Singularity Builder GitLab
This is a simple example of how you can achieve:
- version control of your recipes
- versioning to include image hash and commit id
- build of associated container and
- push to a storage endpoint (or GitLab artifact)
for a reproducible build workflow.
Why should this be managed via GitLab?
GitLab, by way of easy integration with continuous integration, is an easy way to have a workflow set up where multiple people can collaborate on a container recipe, the recipe can be tested (with whatever testing you need), discussed in pull requests, and then finally pushed to be a GitLab artifact, to your storage of choice or to Singularity Registry.
Why should I use this instead of a service?
You could use a remote builder, but if you do the build in a continuous integration service you get complete control over it. This means everything from the version of Singularity to use, to the tests that you run for your container. You have a lot more freedom in the rate of building, and organization of your repository, because it's you that writes the configuration. Although the default would work for most, you can edit the build, setup, and circle configuration file in the .gitlabci folder to fit your needs.
Quick Start
Add your Singularity recipes to this repository, and edit the build commands in the build.sh file. This is where you can specify endpoints (Singularity Registry, Dropbox, Google Storage, AWS) along with container names (the uri) and tag. You can build as many recipes as you like, just add another line!
# recipe relative to repository base
- /bin/bash .gitlabci/build.sh Singularity
- /bin/bash .gitlabci/build.sh --uri collection/container --tag tacos --cli google-storage Singularity
- /bin/bash .gitlabci/build.sh --uri collection/container --cli google-drive Singularity
- /bin/bash .gitlabci/build.sh --uri collection/container --cli globus Singularity
- /bin/bash .gitlabci/build.sh --uri collection/container --cli registry Singularity
For each client that you use, required environment variables (e.g., credentials to push, or interact with the API) must be defined in the (encrypted) Travis environment.
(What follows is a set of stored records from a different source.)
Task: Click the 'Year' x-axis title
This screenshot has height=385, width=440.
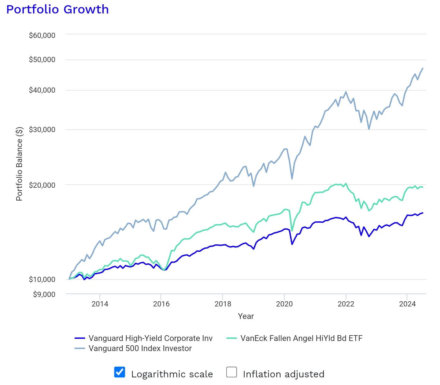Action: click(x=246, y=316)
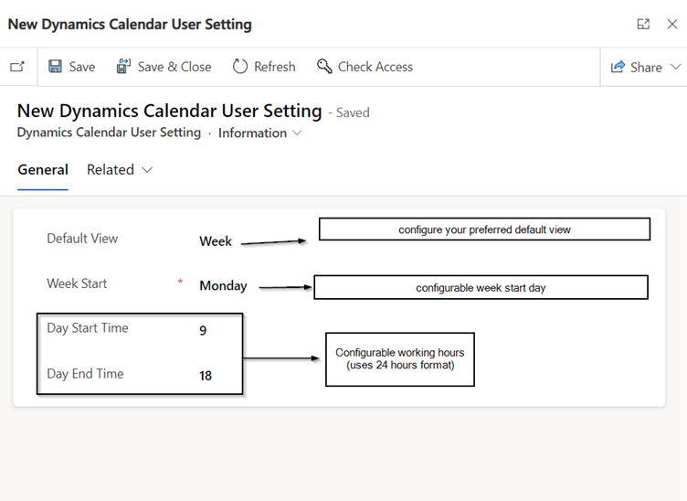This screenshot has height=501, width=687.
Task: Click the Save & Close icon
Action: (x=123, y=67)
To know what variables to define, along with usage for the various clients, see the client specific pages
Detailed Started
0. Fork this repository
You can clone and tweak, but it's easiest likely to get started with our example files and edit them as you need.
1. Get to Know GitLab
We will be working with GitLab repositories, which have a built-in Continuous Integration service. Note that if you aren't using GitLab.com or need to configure or enable runners, you can do this by going to your project page, and clicking on the Settings --> CI/CD and selecting your "Runners." Typically a runner is some external service, or the GitLab shared runners. I used GitLab.com so the shared runners were already active for me.
2. Add your Recipe(s)
For the example here, we have a single recipe named "Singularity" that is provided as an input argument to the build script. You could add another recipe, and then of course call the build to happen more than once. The build script will name the image based on the recipe, and you of course can change this. Just write the path to it (relative to the repository base) in your .gitlab-ci.yml.
3. Configure Singularity
The basic steps to setup the build are the following:
- Install Singularity, we use the release 2.6 branch as it was the last to not be written in GoLang. You could of course change the lines in setup.sh to use a specific tagged release, an older version, or development version.
- Install the sregistry client, if needed. The sregistry client allows you to issue a command like "sregistry push ..." to upload a finished image to one of your cloud / storage endpoints. By default, the push won't happen, and you will just build an image using the CI.
4. Configure the Build
The basic steps for the build are the following:
- Running build.sh with no inputs will default to a recipe called "Singularity" in the base of the repository. You can provide an argument to point to a different recipe path, always relative to the base of your repository.
- If you want to define a particular unique resource identifier for a finished container (to be uploaded to your storage endpoint) you can do that with
--uri collection/container
. If you don't define one, a robot name will be generated. - You can add
--uri
to specify a custom name, and this can include the tag, OR you can specify--tag
to go along with a name without one. It depends on which is easier for you. - If you add
--cli
then this is telling the build script that you have defined the needed environment variables for your client of choice and you want successful builds to be pushed to your storage endpoint. See here for a list of current client endpoints, or roll your own!
See the .gitlab-ci.yml for examples of this build.sh command (commented out). If there is some cloud service that you'd like that is not provided, please open an issue.
5. Pull your Container
If you want to pull from the artifacts folder in GitLab, check out the Singularity Registry Client, and specifically the GitLab client. The client will help you to pull a container stored as an artifact given that you know the job identifier, and if you change the job name (default is build) that will need to be provided too! See the GitLab client pages for more information on how to do this. If you don't want to use GitLab artifacts for deployment, this is okay too! Just remember that if you are using Singularity Registry Client (or GitLab for that matter) to deploy a container elsewhere, you likely need to configure environment variables to help authenticate you. Instructions can be found here.